Nel post di settembre intitolato “Alla ricerca della credibilità perduta” facevo riferimento alla crisi di fiducia che da tempo ha investito la politica e i partiti, e ha aperto la strada a populisti di vario genere. I risultati delle elezioni del 3 e 4 ottobre non hanno segnato, da questo punto di vista, una novità. L’alto livello delle astensioni, che ha superato il 50%, rappresenta un record negativo. Più di un elettore su due ha scelto di non votare. Le analisi sui flussi uscite pubblicate sui giornali o sulla rete dicono che l’astensionismo è stato più alto nelle periferie, ovvero nelle zone a insediamento popolare, dove certamente prevalgono le preoccupazioni sui temi del lavoro, dell’impoverimento economico e sociale, dell’insicurezza generalmente dovuta sia alla pandemia che alla mancanza di certezze per il futuro.
Questo, in molti commenti, viene interpretato come un cambiamento dal punto di vista psicologico: ovvero “diminuisce la rabbia che alimentava il populismo e c’è una ricerca di stabilità”. Per questo, si dice, perdono voti i Cinque stelle e la Lega di Matteo Salvini. Francamente non so dire se e quanto questa lettura sia fondata. Penso che forse lo è in piccola parte, ma da qui a dire che il malessere sociale si è assopito ce ne vuole, e può darsi invece che covi sotto la cenere per tornare a esplodere in seguito se, dalla politica e dal Governo, non arriveranno risposte concrete sul piano del miglioramento delle condizioni di vita degli strati sociali più colpiti dalla crisi degli ultimi anni.
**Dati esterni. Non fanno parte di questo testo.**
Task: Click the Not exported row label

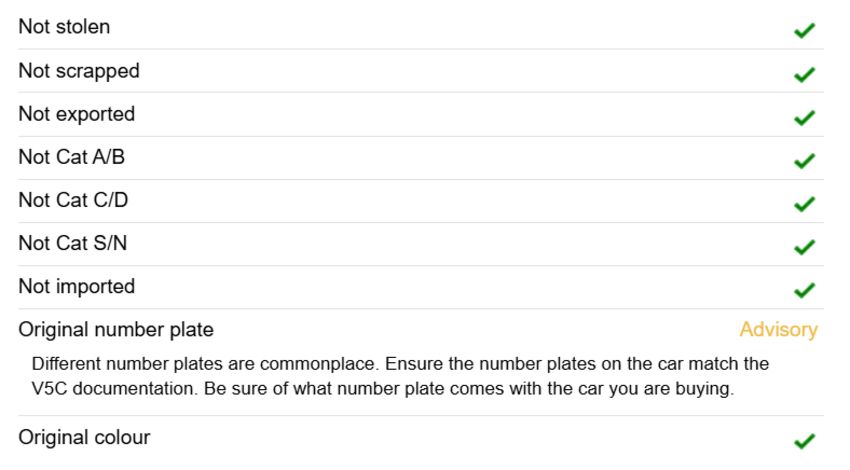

Si tratta comunque di una questione, quella dell’astensionismo, che riguarda anche lo stato di salute della democrazia, perché indebolisce la funzione della rappresentanza e rafforza l’idea dell’uomo solo al comando. Guai a sottovalutare questo aspetto.
Tuttavia sul piano politico è indiscutibile che le elezioni le ha vinte il centrosinistra e le ha perse il centrodestra e questo dato cambia la dinamica del sistema politico. Il PD di Enrico Letta ha guadagnato uno spazio d’iniziativa assai rilevante mentre a destra, soprattutto nella Lega, si è aperta una situazione di difficoltà. Anche il M5S esce malconcio dal voto, anche se di positivo c’è un rafforzamento per Conte sulla linea della alleanza con il centrosinistra. Certo, se analizziamo i dati questo esito positivo per il centrosinistra è determinato più dalle astensioni che da uno spostamento dei consensi, e permangono sul piano sociale dei seri problemi con il voto degli operai che continuano a scegliere in maggioranza la destra, come a Torino o Milano, ma nell’insieme assicurarsi la guida delle grandi città rappresenta un segnale importante di cambiamento delle attese anche in vista delle elezioni politiche.
Un segnale che va concretizzato non solo con il proposito di lavorare per una alleanza larga, come ha dichiarato Letta, ma anche con l’esplicitazione di contenuti chiari, visibili e praticabili, in direzione del riequilibrio sociale; combattendo le diseguaglianze, costruendo un sistema fiscale più equo, salvaguardando il lavoro e la sua dignità, sviluppando politiche coerenti e efficaci sul piano del contrasto ai cambiamenti climatici e ai loro effetti. In sostanza, ripensando i caratteri e le priorità dello sviluppo. Da questo punto di vista dire che l’obiettivo è “l’agenda Draghi” è non solo limitativo ma soprattutto distorsivo. Comunque vedremo come si muoverà Letta nelle prossime settimane, dopo i ballottaggi di Roma e Torino, e che tipo di dibattito si svilupperà a sinistra in un contesto eccessivamente frammentato e dispersivo. Però un momento di riflessione dovremo farlo anche in Toscana.
Gli esiti del voto nelle comunali ci dicono che nei Comuni dove la destra vinse cinque anni fa è riuscita a conservare la maggioranza e la guida delle amministrazioni. Grosseto in primis. Può apparire consolatorio dire che quasi dovunque si sono ripresentati i Sindaci uscenti il voto li ha premiati, ma sarebbe un errore. Soprattutto dopo aver magnificato i risultati delle elezioni regionali dell’anno scorso. Ciò significa ragionare seriamente sui limiti delle politiche attuate dal centrosinistra in Toscana, spesso più caratterizzate da una ricerca di visibilità propagandistica che non dalla concreta mobilitazione e organizzazione di risorse e energie umane indirizzate alla soluzione dei problemi. Speriamo che l’aria di vittoria declamata in queste ore non cancelli l’esigenza di una seria riflessione, ricordando che una delle prerogative necessarie per essere credibili è quella di ragionare e fare tesoro degli errori e dei propri limiti.